Selected extract ▸

★ ★ ★ ★

The Czech Republic has defined national missions within its RIS3 strategy. Unlike some countries that have used missions as a tool to strengthen and elevate their international position in research and innovation (e.g., the Netherlands and Slovenia), Czech missions are not yet systematically connected to the European missions and partnerships of Horizon Europe. This creates a risk of national and European priorities running in parallel, without the strategic alignment needed to strengthen influence and positions in the European Research Area.
International examples show that missions work when resources, talent development, coordination support, and strategic partnerships with top institutions are concentrated around them. In the Czech context, however, missions have not yet become a trigger for such concentration or an “investment compass.” Without a direct link to funding, institutional development, and structured entry points into European initiatives, missions risk remaining a well-formulated list of priorities without international impact.
Question:
How can Czech missions move from being a strategic catalogue to becoming true investment and governance frameworks — and help the Czech Republic aim for leadership positions in selected European research and innovation agendas?
Regions received major investments, but without specialization, partnerships, and a role in ERA, their impact remains limited. Widening often serves as the final destination rather than a stepping stone to competitive pillars and coordination roles. Regional infrastructures need clear profiles, partnerships with leading institutions, and talent strategies — otherwise they risk under-utilization and decline. Regions should not represent “local science”, but rather specialized ERA actors.

★ ★ ★ ★

Exercises ▸
1. Answer these questions about the text on Czech research and innovation missions:
(a) Which two countries does it name as having used missions to strengthen their international position in research and innovation?
(b) Without a direct link to funding, institutional development, and structured entry points into European initiatives, what do missions risk remaining?
(c) According to the text, what does widening often serve as?
2. Copy the records word for word, starting at the first line of the records and ending at the line that contains "coord(317,176)", with both ends included. Leave the pictures out.

(Records excerpted from a collection)
★ ★ ★ ★

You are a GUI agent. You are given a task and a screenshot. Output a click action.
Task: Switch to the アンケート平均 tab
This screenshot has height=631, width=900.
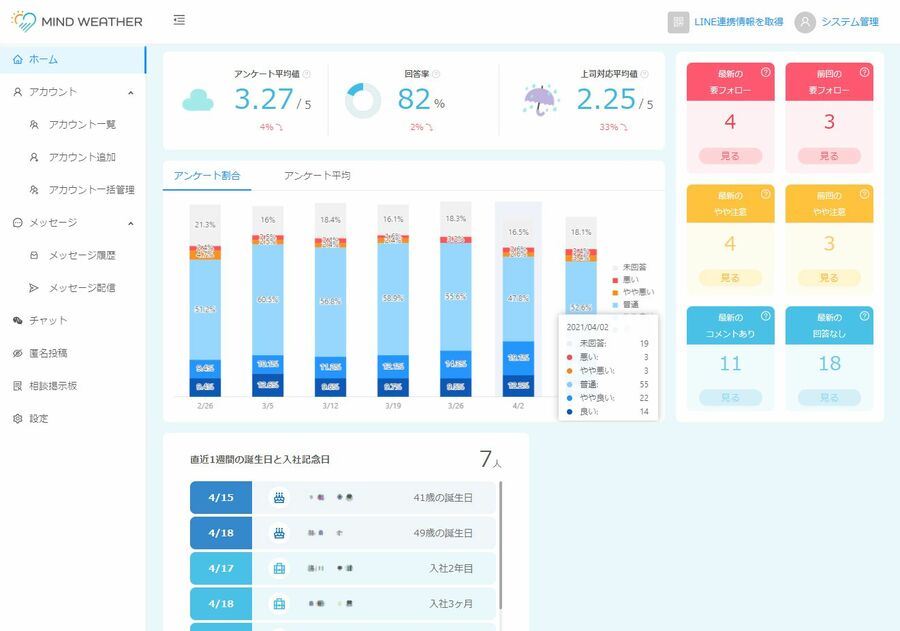coord(317,176)
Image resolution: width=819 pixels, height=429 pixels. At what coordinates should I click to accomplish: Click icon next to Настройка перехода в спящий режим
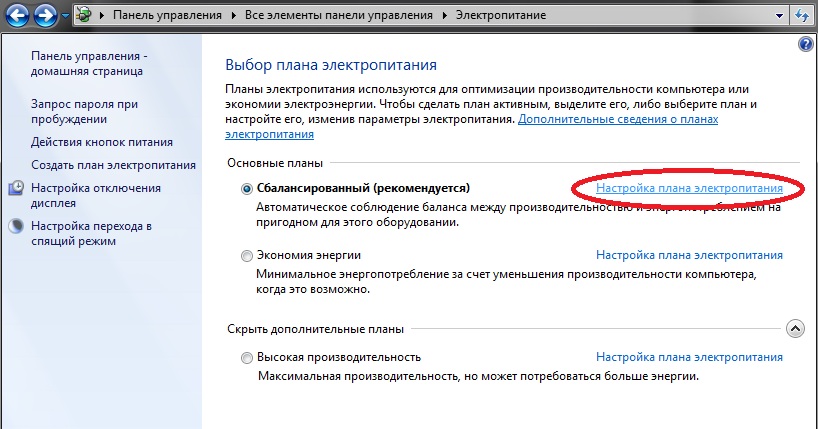[17, 226]
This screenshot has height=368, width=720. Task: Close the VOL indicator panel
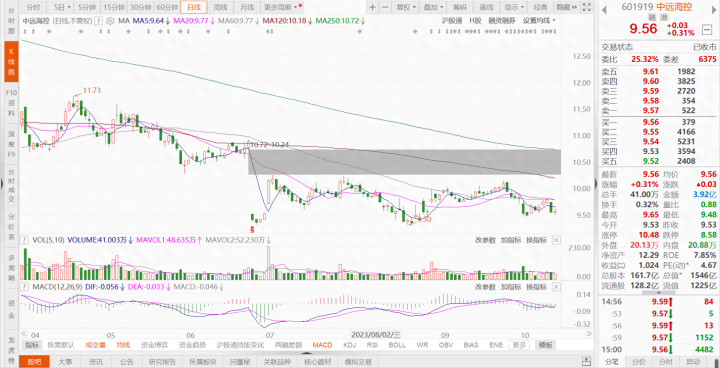click(x=556, y=240)
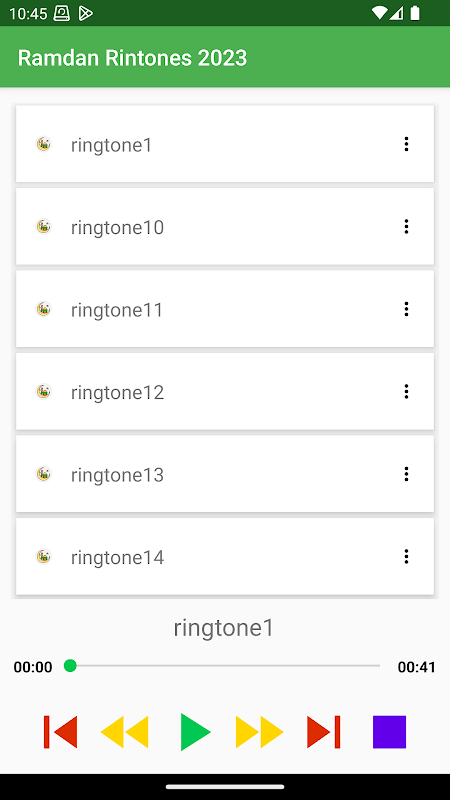Skip to the next track with red icon
The image size is (450, 800).
[x=323, y=732]
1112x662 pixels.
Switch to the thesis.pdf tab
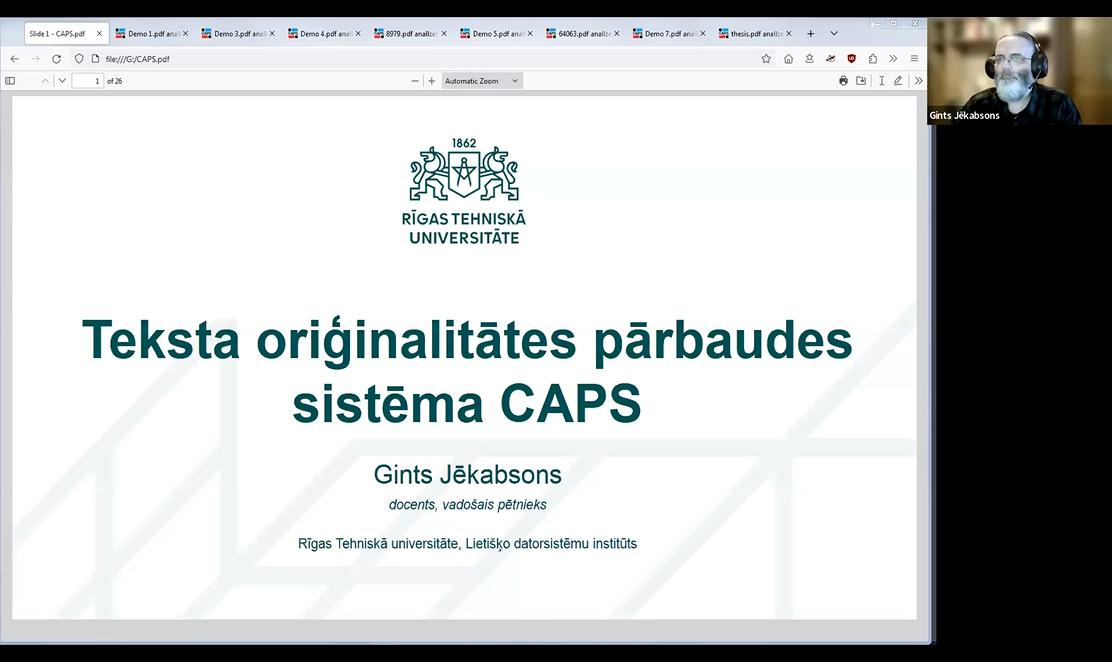pos(755,34)
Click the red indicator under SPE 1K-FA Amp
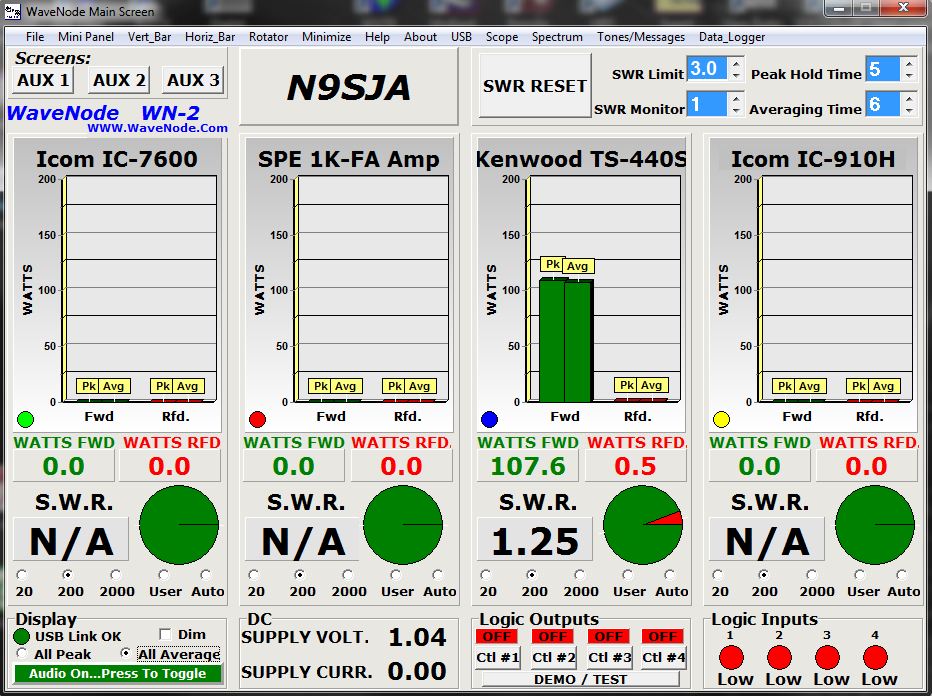 [x=257, y=419]
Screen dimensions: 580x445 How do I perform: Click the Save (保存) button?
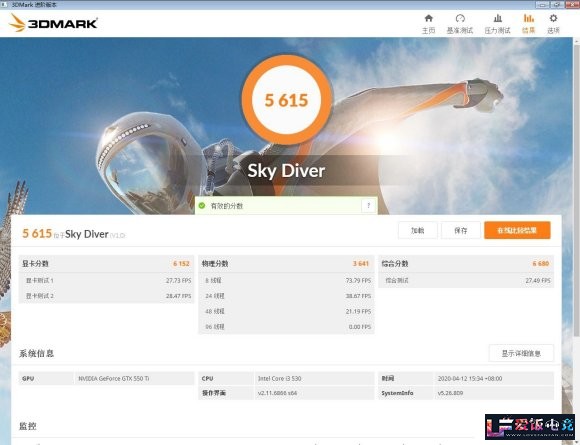461,230
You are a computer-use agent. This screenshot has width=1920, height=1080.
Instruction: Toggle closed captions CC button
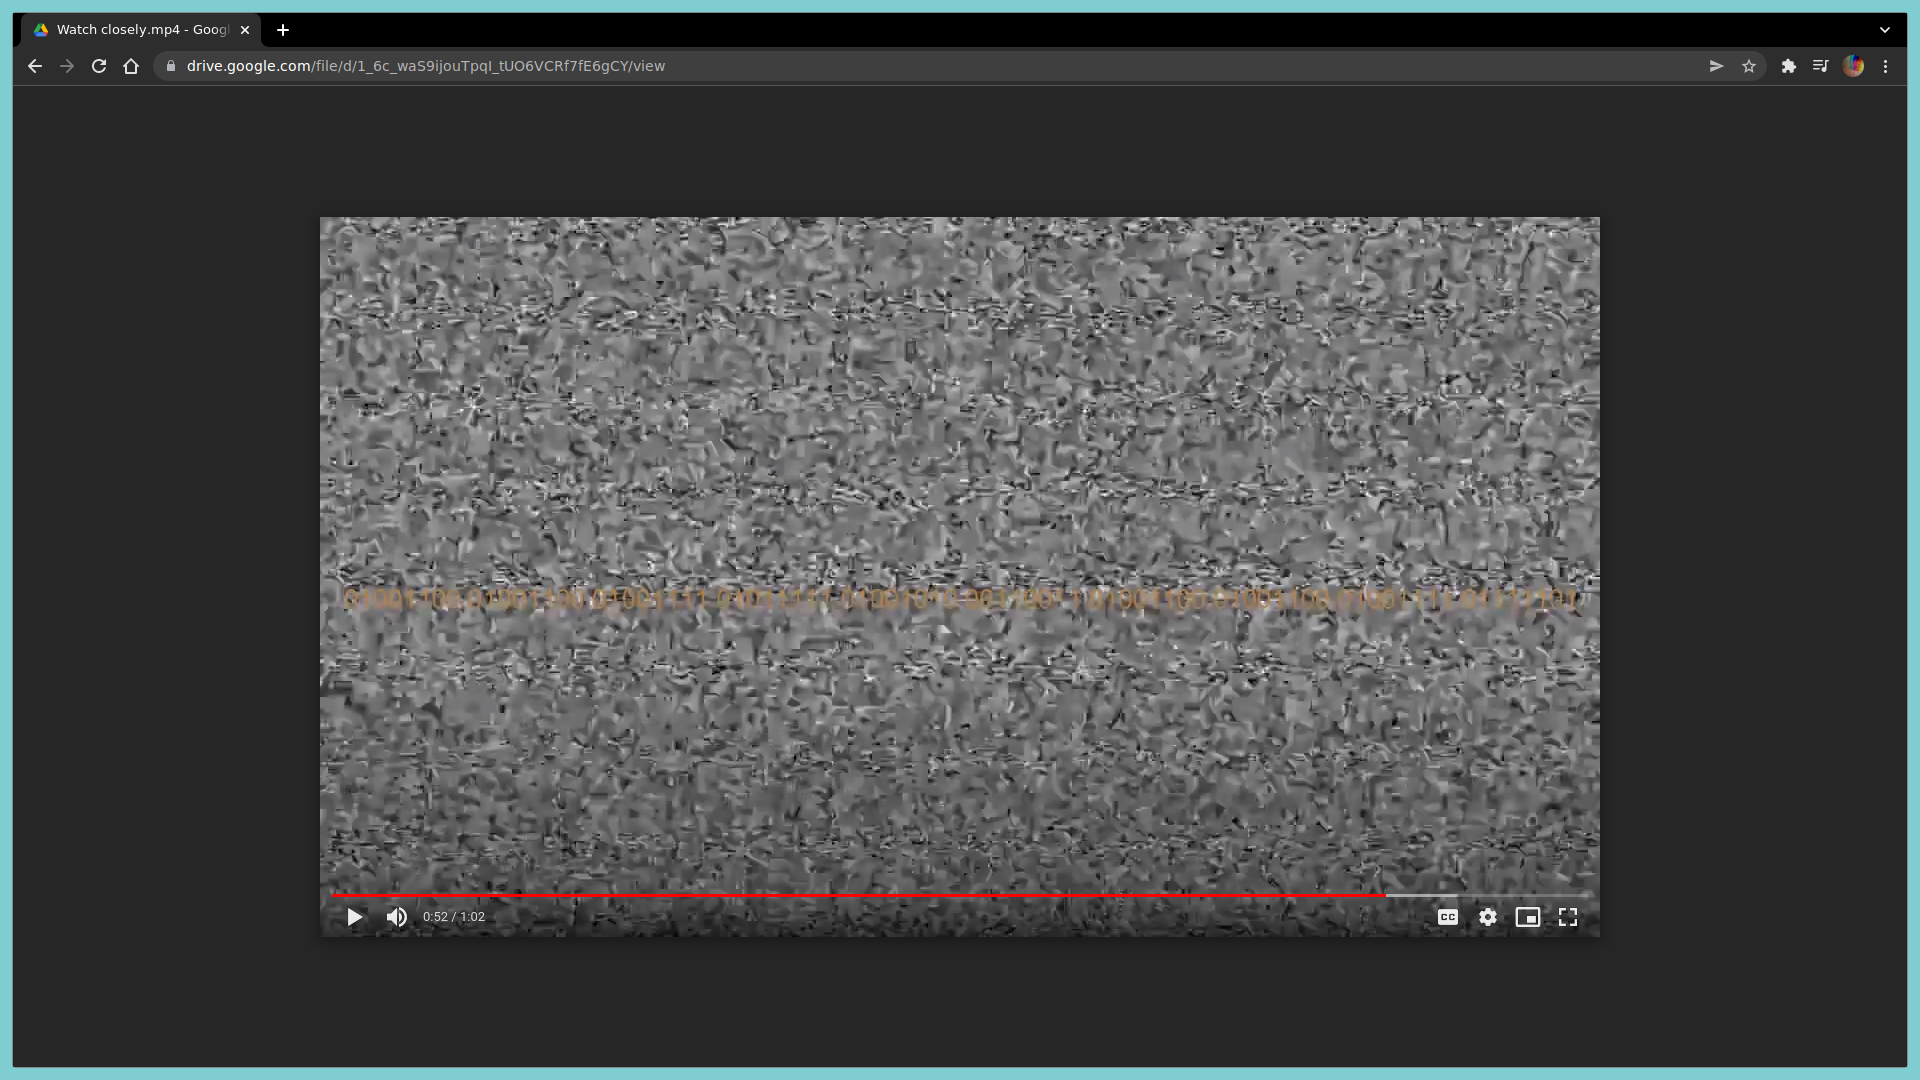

★ ★ ★ ★

Exercise results ▸
1.
(a) The Netherlands and Slovenia.
(b) A well-formulated list of priorities without international impact.
(c) The final destination rather than a stepping stone to competitive pillars and coordination roles.

2.
You are a GUI agent. You are given a task and a screenshot. Output a click action.
Task: Switch to the アンケート平均 tab
This screenshot has height=631, width=900.
coord(317,176)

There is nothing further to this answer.